---- 选段

AC自动机是多模式匹配的一个经典数据结构,原理是和KMP一样的构造fail指针,不过AC自动机是在Trie树上构造的,但原理是一样的。官方github:
https://github.com/WojciechMula/pyahocorasick/
类似的匹配工具,还有:
亲测,好像pyahocorasick更快~
1 安装
This module is written in C. You need a C compiler installed to compile native CPython extensions. To install:
pip install pyahocorasick
Then create an Automaton.
当然笔者window机器会报错:
error: Microsoft Visual C++ 14.0 is required. Get it with "Microsoft Visual C++ Build Tools": http://landinghub.visualstudio.com/visual-cpp-build-tools
如果用conda
会报没有在列表中的错误,所以可以(参考:https://github.com/conda-forge/pyahocorasick-feedstock/):
conda config --add channels conda-forge
conda install pyahocorasick
所有类似的,当时尝试成功的库有ahocorapy
:
pip install ahocorapy
2 pyahocorasick 使用
官方案例:
>>> import ahocorasick
>>> A = ahocorasick.Automaton()
# 载入内容
>>> for idx, key in enumerate('he her hers she'.split()):
... A.add_word(key, (idx, key))

--------
---- 所示材料

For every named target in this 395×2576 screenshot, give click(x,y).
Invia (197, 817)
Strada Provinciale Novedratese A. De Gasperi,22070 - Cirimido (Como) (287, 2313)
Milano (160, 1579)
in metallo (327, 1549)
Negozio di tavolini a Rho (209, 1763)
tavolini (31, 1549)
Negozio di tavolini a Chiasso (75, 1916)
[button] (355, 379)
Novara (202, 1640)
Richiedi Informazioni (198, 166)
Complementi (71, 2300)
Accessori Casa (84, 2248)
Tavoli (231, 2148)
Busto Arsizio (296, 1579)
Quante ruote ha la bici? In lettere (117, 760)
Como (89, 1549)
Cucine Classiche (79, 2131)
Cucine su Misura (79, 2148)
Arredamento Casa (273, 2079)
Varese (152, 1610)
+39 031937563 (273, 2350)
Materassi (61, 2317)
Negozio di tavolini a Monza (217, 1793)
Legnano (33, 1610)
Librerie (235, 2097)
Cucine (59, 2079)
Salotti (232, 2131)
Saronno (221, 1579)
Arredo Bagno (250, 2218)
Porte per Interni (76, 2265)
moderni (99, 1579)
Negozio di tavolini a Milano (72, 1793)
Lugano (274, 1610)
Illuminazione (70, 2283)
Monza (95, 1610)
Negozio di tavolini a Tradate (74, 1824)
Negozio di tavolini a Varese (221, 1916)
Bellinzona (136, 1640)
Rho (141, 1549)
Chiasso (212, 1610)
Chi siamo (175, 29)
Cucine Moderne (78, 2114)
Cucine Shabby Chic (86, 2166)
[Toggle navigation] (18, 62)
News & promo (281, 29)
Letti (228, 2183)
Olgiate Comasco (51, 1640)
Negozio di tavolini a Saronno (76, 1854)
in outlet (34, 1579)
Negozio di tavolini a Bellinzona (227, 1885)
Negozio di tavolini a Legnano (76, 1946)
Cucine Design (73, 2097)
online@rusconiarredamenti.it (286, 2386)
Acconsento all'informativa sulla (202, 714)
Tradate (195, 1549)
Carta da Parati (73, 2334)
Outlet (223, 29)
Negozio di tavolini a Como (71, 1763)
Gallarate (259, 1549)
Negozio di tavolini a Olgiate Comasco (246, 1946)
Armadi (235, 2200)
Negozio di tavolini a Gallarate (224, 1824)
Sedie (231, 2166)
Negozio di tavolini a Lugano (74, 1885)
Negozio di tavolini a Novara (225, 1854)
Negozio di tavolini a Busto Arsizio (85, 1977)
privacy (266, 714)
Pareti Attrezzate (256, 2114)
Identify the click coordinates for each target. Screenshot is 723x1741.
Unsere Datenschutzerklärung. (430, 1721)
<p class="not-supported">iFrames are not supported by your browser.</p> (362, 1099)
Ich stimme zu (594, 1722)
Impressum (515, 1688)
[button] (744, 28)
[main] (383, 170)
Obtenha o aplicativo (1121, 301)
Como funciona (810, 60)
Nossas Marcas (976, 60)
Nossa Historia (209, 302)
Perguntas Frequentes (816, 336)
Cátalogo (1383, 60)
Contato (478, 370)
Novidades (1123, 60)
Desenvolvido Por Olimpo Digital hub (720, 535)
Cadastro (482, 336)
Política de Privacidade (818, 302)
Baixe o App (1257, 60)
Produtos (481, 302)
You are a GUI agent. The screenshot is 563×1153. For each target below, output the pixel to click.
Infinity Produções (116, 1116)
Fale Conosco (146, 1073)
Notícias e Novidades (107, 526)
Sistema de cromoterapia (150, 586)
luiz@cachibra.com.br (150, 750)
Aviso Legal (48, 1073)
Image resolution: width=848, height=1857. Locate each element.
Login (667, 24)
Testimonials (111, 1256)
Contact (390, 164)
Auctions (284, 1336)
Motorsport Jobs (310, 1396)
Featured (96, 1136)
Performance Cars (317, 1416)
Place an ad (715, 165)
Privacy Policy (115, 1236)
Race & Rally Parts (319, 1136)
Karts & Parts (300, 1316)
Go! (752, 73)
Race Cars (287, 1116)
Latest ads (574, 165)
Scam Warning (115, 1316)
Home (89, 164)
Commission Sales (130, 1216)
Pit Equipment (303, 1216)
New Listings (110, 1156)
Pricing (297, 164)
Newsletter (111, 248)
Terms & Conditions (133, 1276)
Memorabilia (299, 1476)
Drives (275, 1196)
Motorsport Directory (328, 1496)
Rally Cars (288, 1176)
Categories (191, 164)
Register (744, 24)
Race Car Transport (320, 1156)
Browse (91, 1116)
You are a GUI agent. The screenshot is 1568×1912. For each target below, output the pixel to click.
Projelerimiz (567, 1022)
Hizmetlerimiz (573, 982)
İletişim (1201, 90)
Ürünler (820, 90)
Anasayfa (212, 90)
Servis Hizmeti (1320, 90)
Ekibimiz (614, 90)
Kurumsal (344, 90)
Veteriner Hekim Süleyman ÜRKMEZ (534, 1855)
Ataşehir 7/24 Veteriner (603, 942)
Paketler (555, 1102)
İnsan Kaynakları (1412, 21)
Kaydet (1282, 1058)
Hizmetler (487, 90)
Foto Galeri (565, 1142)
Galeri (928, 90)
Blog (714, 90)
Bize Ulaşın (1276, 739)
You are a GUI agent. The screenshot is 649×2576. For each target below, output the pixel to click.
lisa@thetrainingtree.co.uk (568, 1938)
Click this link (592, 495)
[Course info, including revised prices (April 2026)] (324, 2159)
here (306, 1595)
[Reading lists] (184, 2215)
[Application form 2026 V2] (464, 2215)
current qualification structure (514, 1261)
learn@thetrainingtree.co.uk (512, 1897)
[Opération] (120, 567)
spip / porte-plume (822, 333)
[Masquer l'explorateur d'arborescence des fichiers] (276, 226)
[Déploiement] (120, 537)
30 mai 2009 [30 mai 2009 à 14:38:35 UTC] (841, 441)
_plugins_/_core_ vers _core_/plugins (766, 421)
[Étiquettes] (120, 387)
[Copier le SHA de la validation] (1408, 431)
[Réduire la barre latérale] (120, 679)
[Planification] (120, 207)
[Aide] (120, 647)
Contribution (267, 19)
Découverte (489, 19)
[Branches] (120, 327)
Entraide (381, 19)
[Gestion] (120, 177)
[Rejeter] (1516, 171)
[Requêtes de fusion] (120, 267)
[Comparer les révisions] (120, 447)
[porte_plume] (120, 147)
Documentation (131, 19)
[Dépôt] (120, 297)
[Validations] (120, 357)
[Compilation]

--------

§ **练习任务 1**
按选段所写,用 conda 安装 pyahocorasick 之前要先添加哪个 channel?
§ **练习任务 2**
把选段中以"AC自动机是多模式匹配的一个经典数据结构"开头的那段改写成要点列表,保留主要信息。
§ **练习任务 3**
从选段最后一行之后接着写下去。
上面的材料与选段各自独立,彼此无关。

§ **答案 1**
conda-forge。

§ **答案 2**
- AC自动机是多模式匹配的经典数据结构
- 原理与KMP相同,都要构造fail指针
- 不同之处在于它构建在Trie树上
- 官方github:https://github.com/WojciechMula/pyahocorasick/

§ **答案 3**
# 判定关键词是否在A之中
>>> 'he' in A
True
>>> 'HER' in A
False
# 类似dict的方式去查找:
>>> A.get('he')
(0, 'he')
>>> A.get('she')
(3, 'she')
>>> A.get('cat', 'not exists')
'not exists'
>>> A.get('dog')
Traceback (most recent call last):
File "<stdin>", line 1, in <module>
KeyError
转化为Aho-Corasick automaton:
A.make_automaton()
相关键值删减:
# 删除
A.pop('he')
>>> (0, 'he')
内容的保存与加载:
>>> import cPickle
>>> pickled = cPickle.dumps(A)
>>> B = cPickle.loads(pickled)
>>>A.get('cat', 'not exists') # 如果不存在,则不会直接拨错,会报:not exists
>>> B.get('he')
(0, 'he')
句子查询:
可以通过.iter
来定位到关键词所在的位置在哪,
list(A.iter('he is girl', ignore_white_space=False))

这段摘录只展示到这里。